Dataset excerpts

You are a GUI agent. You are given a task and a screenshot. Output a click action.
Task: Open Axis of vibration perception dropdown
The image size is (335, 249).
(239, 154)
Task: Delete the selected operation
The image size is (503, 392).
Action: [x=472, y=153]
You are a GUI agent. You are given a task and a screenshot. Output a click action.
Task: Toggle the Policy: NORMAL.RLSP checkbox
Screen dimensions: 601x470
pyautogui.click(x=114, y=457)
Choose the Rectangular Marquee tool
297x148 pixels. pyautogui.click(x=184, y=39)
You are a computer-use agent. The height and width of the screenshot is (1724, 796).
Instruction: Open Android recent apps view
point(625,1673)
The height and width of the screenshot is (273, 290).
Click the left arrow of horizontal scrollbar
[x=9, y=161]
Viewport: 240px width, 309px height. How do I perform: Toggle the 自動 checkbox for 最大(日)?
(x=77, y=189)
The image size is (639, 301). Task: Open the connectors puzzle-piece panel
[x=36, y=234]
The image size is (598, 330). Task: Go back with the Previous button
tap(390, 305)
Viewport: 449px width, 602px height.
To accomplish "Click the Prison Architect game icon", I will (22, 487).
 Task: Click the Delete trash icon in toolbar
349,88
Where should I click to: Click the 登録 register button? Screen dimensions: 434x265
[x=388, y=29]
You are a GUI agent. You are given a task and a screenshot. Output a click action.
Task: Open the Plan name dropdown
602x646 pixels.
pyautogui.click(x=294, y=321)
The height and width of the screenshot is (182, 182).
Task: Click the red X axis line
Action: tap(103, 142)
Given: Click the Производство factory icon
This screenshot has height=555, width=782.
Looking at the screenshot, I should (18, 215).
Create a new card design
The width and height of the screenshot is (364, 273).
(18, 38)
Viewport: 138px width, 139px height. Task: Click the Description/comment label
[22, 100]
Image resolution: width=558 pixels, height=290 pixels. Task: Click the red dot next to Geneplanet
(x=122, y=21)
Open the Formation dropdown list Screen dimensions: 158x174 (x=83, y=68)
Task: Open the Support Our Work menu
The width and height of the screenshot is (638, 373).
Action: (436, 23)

Task requirements
Report every line of the entries above that contains the word "dimensions", matching case exactly.

Exercise response
Screen dimensions: 601x470
Where should I click to: Click the 登録 register button? Screen dimensions: 434x265
Open the Formation dropdown list Screen dimensions: 158x174 (x=83, y=68)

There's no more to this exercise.